Action video games strengthened children’s ability to learn how to learn, including learning how to read.

Bavelier and a team of Swiss and Italian researchers wanted to see if action video games had similar benefits for children without learning challenges.

They designed a game called Skies of Manahawk that exercised working memory and cognitive flexibility, the ability to think about multiple concepts at once or switch between thinking about two different concepts as children played.

Over 150 Italian school children with no learning challenges were enrolled in the study. All went through six weeks of training on either Skies of Manahawk or Scratch, a game that teaches children how to code. They tested all the children’s ability to read words, non-words and paragraphs; and gave each a test that measured the child’s ability to control or maintain their attention.

The 79 children who played Skies of Manahawk showed a seven-fold improvement in attentional control and a better ability to remember the relationship to objects relative to one another compared to the 72 children who played Scratch.

The improvements in reading skills and attentional control in those who played Skies of Manahawk were maintained after six months, and small improvements in Italian, a core subject, were still seen after 18 months. “The effects are thus long-term, in line with action video games strengthening the ability to learn how to learn,” said Bavelier, a professor of psychology at the University of Geneva.

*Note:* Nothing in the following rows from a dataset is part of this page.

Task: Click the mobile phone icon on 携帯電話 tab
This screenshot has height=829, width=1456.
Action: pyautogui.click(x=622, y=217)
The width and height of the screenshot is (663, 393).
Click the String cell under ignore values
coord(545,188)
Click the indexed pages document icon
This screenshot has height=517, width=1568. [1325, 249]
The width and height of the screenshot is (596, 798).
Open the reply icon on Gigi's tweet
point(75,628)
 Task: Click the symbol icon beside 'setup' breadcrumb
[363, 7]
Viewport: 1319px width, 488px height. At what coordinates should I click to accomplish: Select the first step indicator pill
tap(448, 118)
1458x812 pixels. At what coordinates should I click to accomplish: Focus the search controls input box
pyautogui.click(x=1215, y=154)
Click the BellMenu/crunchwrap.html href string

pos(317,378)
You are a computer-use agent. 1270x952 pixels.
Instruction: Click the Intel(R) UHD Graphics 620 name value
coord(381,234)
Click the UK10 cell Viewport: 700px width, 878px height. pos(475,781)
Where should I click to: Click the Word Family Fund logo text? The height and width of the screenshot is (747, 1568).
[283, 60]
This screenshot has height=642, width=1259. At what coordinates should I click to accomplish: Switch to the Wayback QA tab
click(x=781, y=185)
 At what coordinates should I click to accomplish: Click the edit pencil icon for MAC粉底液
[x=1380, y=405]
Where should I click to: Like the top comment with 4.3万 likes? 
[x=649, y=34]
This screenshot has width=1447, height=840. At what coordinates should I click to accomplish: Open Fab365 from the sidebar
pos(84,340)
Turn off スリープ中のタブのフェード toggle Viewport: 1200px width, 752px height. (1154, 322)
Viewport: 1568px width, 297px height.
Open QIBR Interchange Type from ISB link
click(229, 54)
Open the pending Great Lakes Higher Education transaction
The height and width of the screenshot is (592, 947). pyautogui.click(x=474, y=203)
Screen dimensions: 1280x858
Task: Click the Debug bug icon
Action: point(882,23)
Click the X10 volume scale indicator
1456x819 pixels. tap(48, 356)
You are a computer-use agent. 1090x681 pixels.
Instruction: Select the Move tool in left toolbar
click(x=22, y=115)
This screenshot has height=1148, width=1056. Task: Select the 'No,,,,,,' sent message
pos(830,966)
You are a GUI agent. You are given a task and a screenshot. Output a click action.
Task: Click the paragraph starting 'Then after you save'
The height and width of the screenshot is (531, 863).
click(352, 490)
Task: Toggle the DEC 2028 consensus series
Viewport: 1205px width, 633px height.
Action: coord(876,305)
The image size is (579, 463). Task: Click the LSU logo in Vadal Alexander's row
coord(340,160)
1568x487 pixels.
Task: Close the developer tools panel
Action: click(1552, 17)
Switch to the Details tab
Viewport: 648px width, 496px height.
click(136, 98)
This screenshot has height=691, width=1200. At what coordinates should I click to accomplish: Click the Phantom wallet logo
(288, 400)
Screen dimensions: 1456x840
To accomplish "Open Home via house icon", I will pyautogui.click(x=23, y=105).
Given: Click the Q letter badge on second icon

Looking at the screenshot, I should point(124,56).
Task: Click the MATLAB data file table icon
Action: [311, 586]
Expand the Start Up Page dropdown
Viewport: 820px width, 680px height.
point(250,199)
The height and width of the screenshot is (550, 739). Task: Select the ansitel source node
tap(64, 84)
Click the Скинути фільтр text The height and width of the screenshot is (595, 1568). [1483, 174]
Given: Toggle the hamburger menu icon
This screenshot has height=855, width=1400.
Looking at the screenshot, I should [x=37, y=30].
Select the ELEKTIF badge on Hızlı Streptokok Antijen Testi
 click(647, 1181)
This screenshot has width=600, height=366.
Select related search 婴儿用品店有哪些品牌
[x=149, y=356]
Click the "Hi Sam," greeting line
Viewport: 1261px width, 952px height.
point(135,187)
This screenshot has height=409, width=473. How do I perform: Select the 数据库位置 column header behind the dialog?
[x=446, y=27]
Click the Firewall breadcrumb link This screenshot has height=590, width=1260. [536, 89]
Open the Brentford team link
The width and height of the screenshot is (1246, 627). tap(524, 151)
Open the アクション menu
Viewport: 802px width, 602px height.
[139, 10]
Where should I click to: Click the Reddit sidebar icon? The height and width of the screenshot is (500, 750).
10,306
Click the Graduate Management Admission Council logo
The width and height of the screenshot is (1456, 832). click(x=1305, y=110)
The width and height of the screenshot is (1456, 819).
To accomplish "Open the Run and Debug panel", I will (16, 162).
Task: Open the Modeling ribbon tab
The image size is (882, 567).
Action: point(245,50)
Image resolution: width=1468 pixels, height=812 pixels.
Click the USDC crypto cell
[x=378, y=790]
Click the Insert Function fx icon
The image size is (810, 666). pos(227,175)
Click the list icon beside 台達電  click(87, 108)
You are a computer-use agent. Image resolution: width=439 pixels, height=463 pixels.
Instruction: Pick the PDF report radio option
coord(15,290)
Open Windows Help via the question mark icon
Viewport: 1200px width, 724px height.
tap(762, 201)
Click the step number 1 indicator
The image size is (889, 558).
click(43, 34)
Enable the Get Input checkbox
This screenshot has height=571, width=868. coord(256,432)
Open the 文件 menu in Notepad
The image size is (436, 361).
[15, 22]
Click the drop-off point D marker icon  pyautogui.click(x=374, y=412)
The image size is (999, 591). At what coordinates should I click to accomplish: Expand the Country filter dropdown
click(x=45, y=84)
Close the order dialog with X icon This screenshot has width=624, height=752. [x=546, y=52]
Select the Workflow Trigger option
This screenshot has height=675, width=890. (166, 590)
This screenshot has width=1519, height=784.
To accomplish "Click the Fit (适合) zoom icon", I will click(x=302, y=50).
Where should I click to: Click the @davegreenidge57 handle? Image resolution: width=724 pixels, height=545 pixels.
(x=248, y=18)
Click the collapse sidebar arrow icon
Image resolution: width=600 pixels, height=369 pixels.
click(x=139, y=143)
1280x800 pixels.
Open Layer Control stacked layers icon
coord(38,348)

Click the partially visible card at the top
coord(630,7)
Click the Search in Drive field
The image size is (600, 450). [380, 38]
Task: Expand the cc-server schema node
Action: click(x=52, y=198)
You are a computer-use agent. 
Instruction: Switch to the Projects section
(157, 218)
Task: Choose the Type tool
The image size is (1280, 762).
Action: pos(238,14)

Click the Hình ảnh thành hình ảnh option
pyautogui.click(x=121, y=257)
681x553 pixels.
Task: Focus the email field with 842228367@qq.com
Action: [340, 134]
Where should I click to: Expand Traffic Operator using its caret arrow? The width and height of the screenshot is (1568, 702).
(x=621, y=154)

The researchers plan to adapt the game into German, French and English so they can determine if the benefits of video games on reading skills extend to other languages which present different challenges from Italian. An at-home version of Skies of Manahawk and tests of reading and attentional control will also be available to allow the game and pre- and post-training tests to be done at home, rather than taking time out of the school day.

The study is published in Nature Human Behaviour.